**WHAT IS EXPECTED:**
The result should be an exact copy of only the lines from the one holding "Task: Click the" through the last line of the data below, please, without pictures.

┄┄┄┄┄┄┄┄┄┄┄┄┄┄┄┄┄┄┄┄

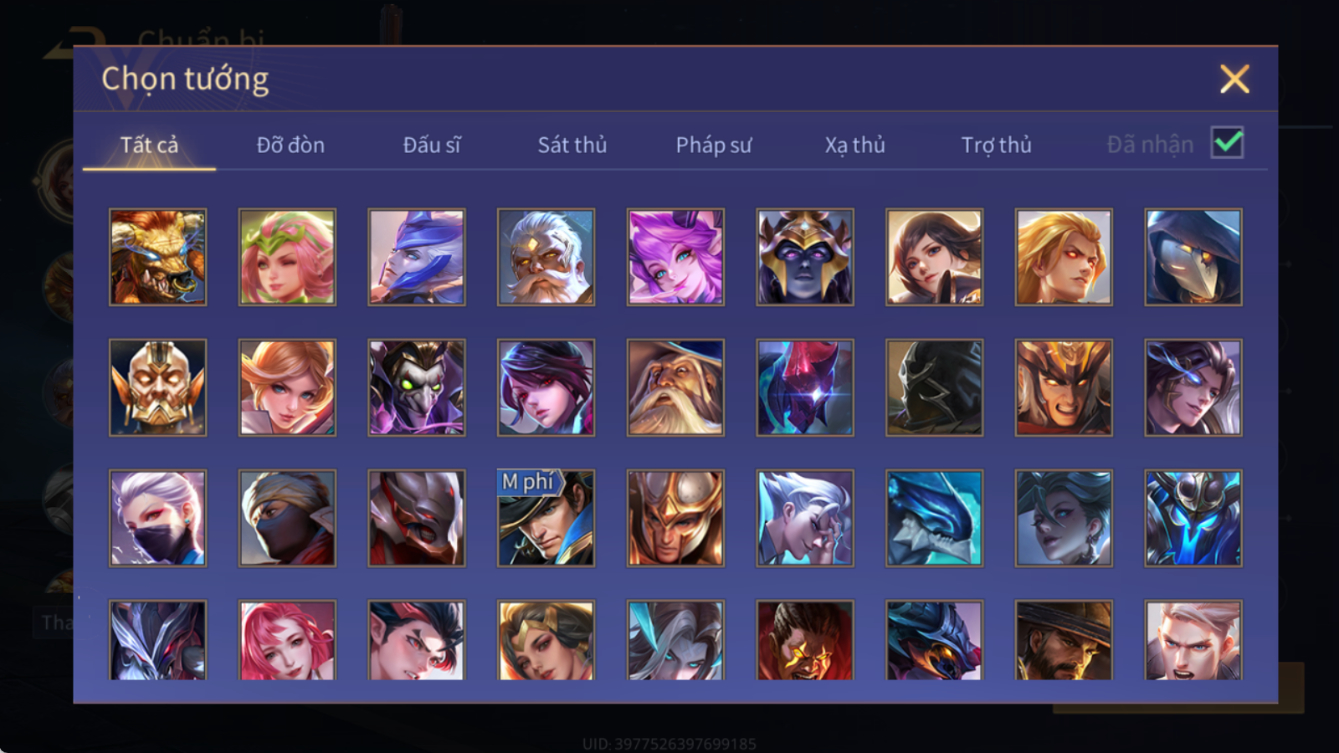Open the Sát thủ tab
Image resolution: width=1339 pixels, height=753 pixels.
point(572,145)
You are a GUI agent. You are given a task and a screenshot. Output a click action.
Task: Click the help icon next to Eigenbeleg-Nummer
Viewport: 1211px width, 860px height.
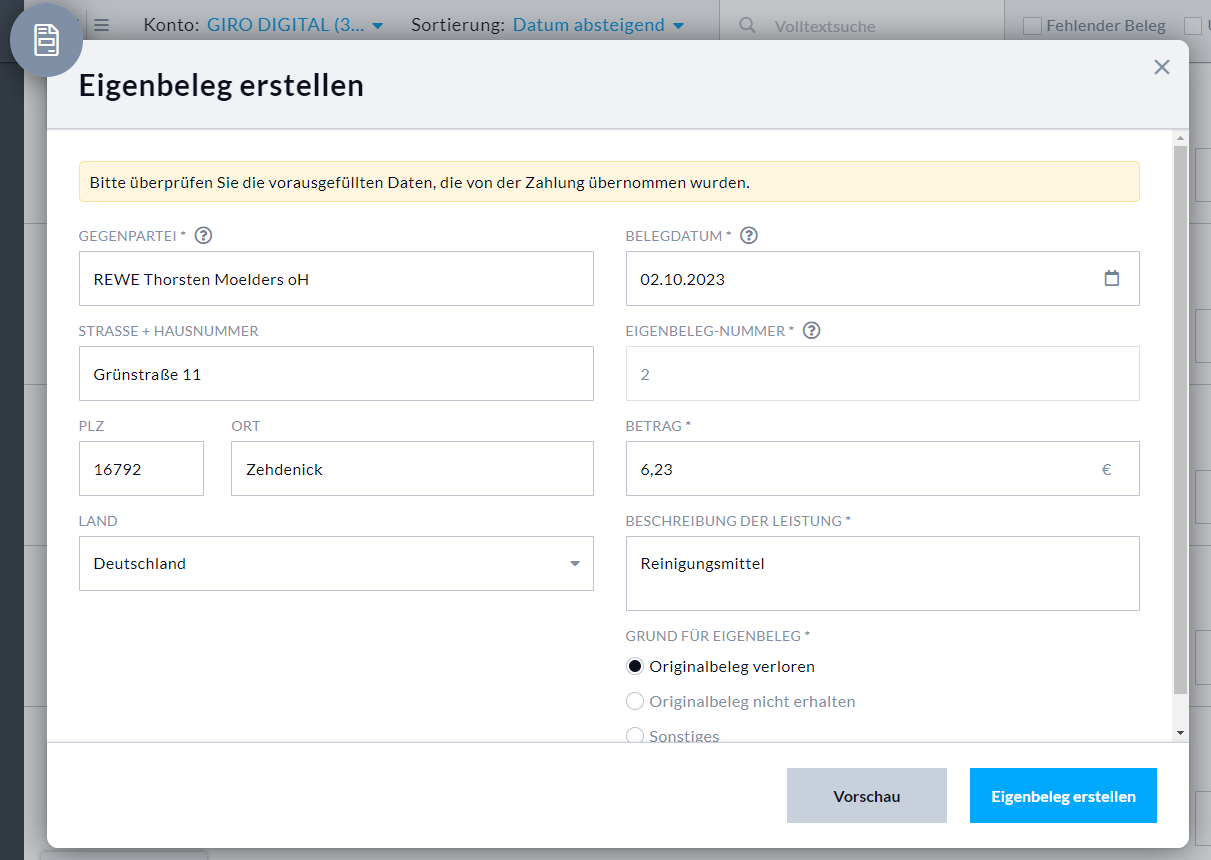(x=811, y=329)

┄┄┄┄┄┄┄┄┄┄┄┄┄┄┄┄┄┄┄┄

**ANSWER BOX:**
Task: Click the help icon next to Eigenbeleg-Nummer
Viewport: 1211px width, 860px height.
(x=811, y=329)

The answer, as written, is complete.